As you can imagine, this is expensive.
Will LLMs help to make this cheaper? I don't know, but if we can give this tedious, detail-oriented work to a machine, I would love it.
Yes, data can contain subtle errors that are expensive and difficult to find. But the 2nd error in the article was so obvious that a bright 10 year would probably have spotted it.
But sometimes the "provenance" of the data is important. I want to know whether I'm getting data straight from some source (even with errors) rather than having some intermediary make fixes that I don't know about.
For example, in the case where maybe they flipped the latitude and longitude, I don't want them to just automatically "fix" the data (especially not without disclosing that).
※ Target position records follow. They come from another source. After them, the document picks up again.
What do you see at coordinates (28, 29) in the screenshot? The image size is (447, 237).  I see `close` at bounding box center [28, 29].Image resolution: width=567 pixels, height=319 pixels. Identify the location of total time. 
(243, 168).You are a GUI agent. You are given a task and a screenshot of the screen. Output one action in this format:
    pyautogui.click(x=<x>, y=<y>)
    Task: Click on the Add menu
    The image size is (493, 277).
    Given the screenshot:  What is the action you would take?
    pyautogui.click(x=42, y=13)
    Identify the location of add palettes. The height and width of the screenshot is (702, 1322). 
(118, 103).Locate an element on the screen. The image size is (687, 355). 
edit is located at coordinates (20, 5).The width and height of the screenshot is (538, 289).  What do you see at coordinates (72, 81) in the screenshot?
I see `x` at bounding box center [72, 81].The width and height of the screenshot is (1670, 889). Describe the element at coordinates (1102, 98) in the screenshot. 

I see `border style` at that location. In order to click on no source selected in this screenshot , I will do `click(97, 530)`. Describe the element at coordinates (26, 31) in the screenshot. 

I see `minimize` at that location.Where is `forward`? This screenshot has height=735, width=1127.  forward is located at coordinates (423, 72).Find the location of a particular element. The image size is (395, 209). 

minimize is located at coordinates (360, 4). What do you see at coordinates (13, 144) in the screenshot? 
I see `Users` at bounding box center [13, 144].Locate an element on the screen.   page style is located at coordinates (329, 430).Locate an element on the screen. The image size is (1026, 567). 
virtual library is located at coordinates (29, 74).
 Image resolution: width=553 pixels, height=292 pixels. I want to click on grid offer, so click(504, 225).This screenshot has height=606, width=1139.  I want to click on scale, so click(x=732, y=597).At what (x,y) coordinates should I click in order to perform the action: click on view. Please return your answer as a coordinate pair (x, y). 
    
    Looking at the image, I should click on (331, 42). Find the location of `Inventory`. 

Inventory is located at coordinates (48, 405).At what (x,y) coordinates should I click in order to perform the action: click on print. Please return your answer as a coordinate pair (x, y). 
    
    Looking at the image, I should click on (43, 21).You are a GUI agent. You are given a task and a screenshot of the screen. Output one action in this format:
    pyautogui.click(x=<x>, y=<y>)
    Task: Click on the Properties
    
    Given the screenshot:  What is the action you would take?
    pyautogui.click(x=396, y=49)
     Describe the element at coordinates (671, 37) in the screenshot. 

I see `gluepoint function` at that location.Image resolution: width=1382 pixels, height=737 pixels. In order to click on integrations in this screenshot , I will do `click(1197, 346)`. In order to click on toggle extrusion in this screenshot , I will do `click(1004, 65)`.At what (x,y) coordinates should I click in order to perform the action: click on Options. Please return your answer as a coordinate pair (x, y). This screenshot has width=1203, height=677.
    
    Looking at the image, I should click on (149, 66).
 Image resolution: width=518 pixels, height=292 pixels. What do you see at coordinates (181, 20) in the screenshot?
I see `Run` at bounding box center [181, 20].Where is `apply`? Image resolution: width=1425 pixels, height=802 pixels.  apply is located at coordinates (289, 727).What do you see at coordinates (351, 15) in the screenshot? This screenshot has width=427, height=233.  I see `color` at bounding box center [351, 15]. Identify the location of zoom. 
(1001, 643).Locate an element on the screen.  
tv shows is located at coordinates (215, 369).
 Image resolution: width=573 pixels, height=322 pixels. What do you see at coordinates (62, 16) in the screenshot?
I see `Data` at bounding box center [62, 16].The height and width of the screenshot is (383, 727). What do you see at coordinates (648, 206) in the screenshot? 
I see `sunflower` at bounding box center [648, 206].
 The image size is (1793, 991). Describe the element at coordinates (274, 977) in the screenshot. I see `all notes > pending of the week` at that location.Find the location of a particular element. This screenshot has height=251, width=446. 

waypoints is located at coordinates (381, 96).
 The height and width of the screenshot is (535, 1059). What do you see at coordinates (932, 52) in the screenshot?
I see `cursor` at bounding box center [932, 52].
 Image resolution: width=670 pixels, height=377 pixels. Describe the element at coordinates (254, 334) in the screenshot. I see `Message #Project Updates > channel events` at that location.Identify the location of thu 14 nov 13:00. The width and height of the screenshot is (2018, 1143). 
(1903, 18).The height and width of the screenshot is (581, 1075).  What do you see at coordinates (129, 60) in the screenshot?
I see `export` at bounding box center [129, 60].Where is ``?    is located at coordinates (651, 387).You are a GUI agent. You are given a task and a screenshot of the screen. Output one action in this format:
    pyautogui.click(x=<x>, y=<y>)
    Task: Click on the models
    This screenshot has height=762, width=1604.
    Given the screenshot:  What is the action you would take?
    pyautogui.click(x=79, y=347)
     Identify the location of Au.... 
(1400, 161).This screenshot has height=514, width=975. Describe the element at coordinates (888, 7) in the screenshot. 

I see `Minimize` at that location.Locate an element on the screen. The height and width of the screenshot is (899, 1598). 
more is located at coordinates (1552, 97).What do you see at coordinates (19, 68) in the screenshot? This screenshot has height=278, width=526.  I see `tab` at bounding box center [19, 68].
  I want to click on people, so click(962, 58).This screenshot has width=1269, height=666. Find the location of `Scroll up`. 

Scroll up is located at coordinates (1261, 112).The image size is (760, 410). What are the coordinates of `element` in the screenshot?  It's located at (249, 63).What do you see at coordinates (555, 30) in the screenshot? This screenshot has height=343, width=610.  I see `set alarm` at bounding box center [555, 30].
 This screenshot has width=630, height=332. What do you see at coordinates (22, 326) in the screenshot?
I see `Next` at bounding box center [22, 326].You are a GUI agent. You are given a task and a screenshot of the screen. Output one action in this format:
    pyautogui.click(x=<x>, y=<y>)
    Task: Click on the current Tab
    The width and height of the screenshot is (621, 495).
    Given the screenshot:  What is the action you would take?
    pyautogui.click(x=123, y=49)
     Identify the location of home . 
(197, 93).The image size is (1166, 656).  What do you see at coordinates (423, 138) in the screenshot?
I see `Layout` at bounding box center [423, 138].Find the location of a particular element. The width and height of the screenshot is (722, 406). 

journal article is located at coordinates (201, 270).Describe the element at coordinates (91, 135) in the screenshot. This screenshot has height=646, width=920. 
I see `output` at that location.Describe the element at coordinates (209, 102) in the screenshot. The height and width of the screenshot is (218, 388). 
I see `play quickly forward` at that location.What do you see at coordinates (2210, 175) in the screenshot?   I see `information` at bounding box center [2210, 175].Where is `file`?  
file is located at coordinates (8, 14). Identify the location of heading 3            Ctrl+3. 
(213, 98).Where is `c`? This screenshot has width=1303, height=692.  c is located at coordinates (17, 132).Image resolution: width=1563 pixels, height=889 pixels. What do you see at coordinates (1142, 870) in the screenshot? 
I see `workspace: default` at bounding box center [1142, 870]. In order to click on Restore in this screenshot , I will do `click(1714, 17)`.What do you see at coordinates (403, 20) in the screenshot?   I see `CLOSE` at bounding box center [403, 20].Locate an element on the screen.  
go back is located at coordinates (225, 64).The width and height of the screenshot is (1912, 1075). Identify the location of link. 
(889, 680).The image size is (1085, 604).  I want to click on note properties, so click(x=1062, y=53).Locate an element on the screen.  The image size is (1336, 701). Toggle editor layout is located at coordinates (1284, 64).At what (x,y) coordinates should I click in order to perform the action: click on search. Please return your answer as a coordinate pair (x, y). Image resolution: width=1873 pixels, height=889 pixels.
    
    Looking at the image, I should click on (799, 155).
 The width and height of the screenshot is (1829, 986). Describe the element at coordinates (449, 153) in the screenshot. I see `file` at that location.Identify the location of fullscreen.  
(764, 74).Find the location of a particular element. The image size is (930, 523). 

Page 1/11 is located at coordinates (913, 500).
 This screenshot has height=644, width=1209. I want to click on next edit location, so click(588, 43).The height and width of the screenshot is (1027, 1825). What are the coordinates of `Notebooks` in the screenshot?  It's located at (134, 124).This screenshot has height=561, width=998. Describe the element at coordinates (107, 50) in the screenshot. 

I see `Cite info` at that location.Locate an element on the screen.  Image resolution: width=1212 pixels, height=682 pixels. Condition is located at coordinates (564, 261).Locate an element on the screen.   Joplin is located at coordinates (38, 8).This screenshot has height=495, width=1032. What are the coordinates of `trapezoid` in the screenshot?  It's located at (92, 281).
What they need to do is verify the outliers with the original gas station and fix the data from the source. But that's much more expensive.
Messy data is a signal. You're wrong to omit signal.
A better solution is to add a field to indicate that "the row looks funny to the person who published the data". Which, I guess is useful to someone?
But deleting data or changing data is effectively corrupting source data, and now I can't trust it.
Clean vs not clean data is the wrong fight.
> Authors should have their work proof read
Agreed.
Opening passage:
> A quick plot of the latitude and longitude shows some clear outliners
"outliners"
Ouch!
Now fixed.
But fake data or garbage data without the method, is better left unpublished !
I have written my own Home Assistant custom component for the UK fuel finder data, and yes, the data really is that bad.
Easy type to make, but seriously, does no one even take a cursory look at the charts when publishing articles like this? The chart looks _obviously_ wrong, so imagine how many are only slightly wrong and are missed.
The fuel prices one could surely be solved with a tiny bit of validation; are the coordinates even within a reasonable range? Fortunately, in the UK, it's really easy to tell which is latitude and which is longitude due to one of them being within a digit or two of zero on either side.
What about people who don't know how their own code works? Despite it working flawlessly? I'm asking because I don't really know.
Yes.
Sure it is expensive to check every number, but at least some of it can be automated and flagged for human review, no? Switching lat/long numbers. For example
And if someone publishes a flawless code but have no idea how it works, its not their code, quite clearly, AMD they should be ashamed if they lie it is.
It's just, like, my opinion, but I like it :)
Yes. Lying is bad, even if some people are trying hard to normalise it.
>What about people who don't know how their own code works? Despite it working flawlessly?
I think that is fine, as long as you aren't making untrue claims.